On Bookmarking, Dog Ears and Marginalia

June 14, 2010

I’ve been having a lot of conversations with people recently about how they bookmark stuff. It seems to be on a lot of peoples’ minds as more and more of our reading moves onto screens. So I thought I’d share a few things, and ask for some feedback.

the insincerity of words

Firstly, here’s what I do:

  • I dog-ear a lot. I dog-ear every page that has something interesting on it (which is not always obvious when I return to it), and I dog-ear my last position in the book. Top corner. Sometimes I try to make the dog-ear point to the exact place in the text I’m referring to, but this doesn’t really work.
  • I was using bkkeepr for a while, and I’m really pleased to see that lots of people still are (especially this, which I’ve mentioned before). But it’s a bit shonky (sorry) and really needs more love than I can give it right now to make it a lot more efficient.
  • I photograph pages and add them to Flickr. I really like this, actually, but it’s only suitable for some quotes. Most stuff doesn’t make it there, but it’s a surprisingly frictionless process from iPhone to the web.
  • I keep what I now realise is a commonplace book. A constant stream of notebooks—except most of my own notes go straight onto a keyboard these days (and thence to an SVN repository, but that’s a different article), so the books are where everyone else’s notes go: notes on talks, and pages copied out of books. A lot of these. This is how I think.
  • There are quite a lot of post-it notes around my house, too. “Quite” might be understating it.

Commonplace Book

Alex, ingeniously, has two types of dog-ear: one in the top corner for location (stack pointer) and one in the bottom corner for interesting books (bookmarks)—I think that’s right.

Russell currently sends quotes to Flickr and his blog from Instapaper, using the latter’s nifty send-quote-to-Tumblr feature. This is a bit like my Flickr technique, and while I want to look at how people interact with physical books, this quoting behaviour is still important.

Both of these activities enable, as they do for me, blogging all dog-eared pages (hat-tip to Mike), which feels like a new thing. Public commonplace books.
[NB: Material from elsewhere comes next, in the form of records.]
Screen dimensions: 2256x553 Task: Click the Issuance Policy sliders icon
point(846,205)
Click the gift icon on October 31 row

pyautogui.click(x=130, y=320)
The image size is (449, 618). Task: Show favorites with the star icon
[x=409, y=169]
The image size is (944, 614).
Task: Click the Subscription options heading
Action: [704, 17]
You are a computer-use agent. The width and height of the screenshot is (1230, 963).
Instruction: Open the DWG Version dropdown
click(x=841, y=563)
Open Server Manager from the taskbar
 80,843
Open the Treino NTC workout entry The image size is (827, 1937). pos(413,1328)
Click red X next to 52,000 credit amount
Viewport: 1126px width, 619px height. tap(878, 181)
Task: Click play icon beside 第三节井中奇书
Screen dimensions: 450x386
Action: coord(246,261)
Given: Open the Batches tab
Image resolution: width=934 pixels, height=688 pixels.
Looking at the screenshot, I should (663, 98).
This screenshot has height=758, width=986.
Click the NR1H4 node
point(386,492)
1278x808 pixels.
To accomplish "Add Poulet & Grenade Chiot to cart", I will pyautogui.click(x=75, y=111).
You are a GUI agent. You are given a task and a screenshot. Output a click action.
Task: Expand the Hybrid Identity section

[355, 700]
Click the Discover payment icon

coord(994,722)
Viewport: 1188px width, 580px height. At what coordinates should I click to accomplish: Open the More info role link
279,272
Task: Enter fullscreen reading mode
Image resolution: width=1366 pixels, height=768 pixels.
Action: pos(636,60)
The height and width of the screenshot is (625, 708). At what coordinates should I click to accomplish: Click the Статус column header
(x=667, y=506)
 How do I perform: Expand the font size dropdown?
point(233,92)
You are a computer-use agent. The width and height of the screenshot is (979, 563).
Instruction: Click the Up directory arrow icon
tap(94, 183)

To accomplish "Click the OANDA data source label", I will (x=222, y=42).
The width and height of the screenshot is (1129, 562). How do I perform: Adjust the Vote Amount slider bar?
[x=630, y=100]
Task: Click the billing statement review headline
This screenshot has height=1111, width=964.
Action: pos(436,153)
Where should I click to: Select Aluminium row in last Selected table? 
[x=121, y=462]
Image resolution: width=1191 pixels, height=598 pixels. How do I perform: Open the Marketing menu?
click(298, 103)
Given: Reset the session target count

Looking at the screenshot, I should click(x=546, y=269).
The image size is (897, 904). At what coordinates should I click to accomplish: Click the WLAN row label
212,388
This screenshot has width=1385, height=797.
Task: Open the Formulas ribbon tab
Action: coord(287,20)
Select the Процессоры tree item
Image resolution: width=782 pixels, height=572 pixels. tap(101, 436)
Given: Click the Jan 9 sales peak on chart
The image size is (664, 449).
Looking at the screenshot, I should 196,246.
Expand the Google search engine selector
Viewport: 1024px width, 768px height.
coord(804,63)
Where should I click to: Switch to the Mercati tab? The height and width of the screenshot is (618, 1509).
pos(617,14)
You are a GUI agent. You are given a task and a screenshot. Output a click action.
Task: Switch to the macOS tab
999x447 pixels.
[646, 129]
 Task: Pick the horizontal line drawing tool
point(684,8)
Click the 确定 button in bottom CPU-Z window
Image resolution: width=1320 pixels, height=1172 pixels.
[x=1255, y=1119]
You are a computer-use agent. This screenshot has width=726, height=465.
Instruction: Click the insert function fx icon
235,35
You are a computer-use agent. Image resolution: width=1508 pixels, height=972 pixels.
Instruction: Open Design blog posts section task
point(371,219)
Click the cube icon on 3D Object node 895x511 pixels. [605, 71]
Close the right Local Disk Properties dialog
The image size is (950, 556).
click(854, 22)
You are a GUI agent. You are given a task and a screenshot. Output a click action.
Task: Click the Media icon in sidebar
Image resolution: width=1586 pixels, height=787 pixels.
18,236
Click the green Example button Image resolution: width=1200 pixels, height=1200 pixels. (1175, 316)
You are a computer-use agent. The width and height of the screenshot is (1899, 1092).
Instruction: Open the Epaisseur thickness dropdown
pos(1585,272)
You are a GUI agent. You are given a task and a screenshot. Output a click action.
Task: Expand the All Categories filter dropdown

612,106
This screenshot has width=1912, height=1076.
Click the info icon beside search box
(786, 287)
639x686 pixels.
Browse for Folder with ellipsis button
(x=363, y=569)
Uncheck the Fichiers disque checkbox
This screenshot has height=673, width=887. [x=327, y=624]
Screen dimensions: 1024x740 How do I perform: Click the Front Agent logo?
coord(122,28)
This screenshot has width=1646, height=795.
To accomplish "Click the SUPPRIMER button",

Other people use marginalia much more extensively. Underlining too. Ed Champion recently presented a nice cross-section. If there isn’t a Tumblr dedicated to found marginalia already, there really needs to be.

Someone I know always writes their name in the front of each of their books. I’d like to do this but I haven’t so far and bibliomania would mean I’d have to go back and do all of them and I simply do not have enough arms. My father always tucks newspaper reviews into his books—such reviews being the primary way he comes to books in the first place. Another relative writes their own short reviews on the frontispiece immediately they finish a book (this moment, immediately after turning the last page, is so charged with meaning I’m going to have to go on and on about it another time).

Working on a recent project, we came up with an inevitably incomplete typology of bookmarks, not including the progress mark, which goes something like this:

  • Pointer: a bookmark with no additional content. Underlining. A bare quote.
  • Note: a bookmark with some additional content. Marginalia. Adding something to the text, alongside it.
  • Reference: a bookmark with a link to some other content. Adding something to the text, pointing elsewhere.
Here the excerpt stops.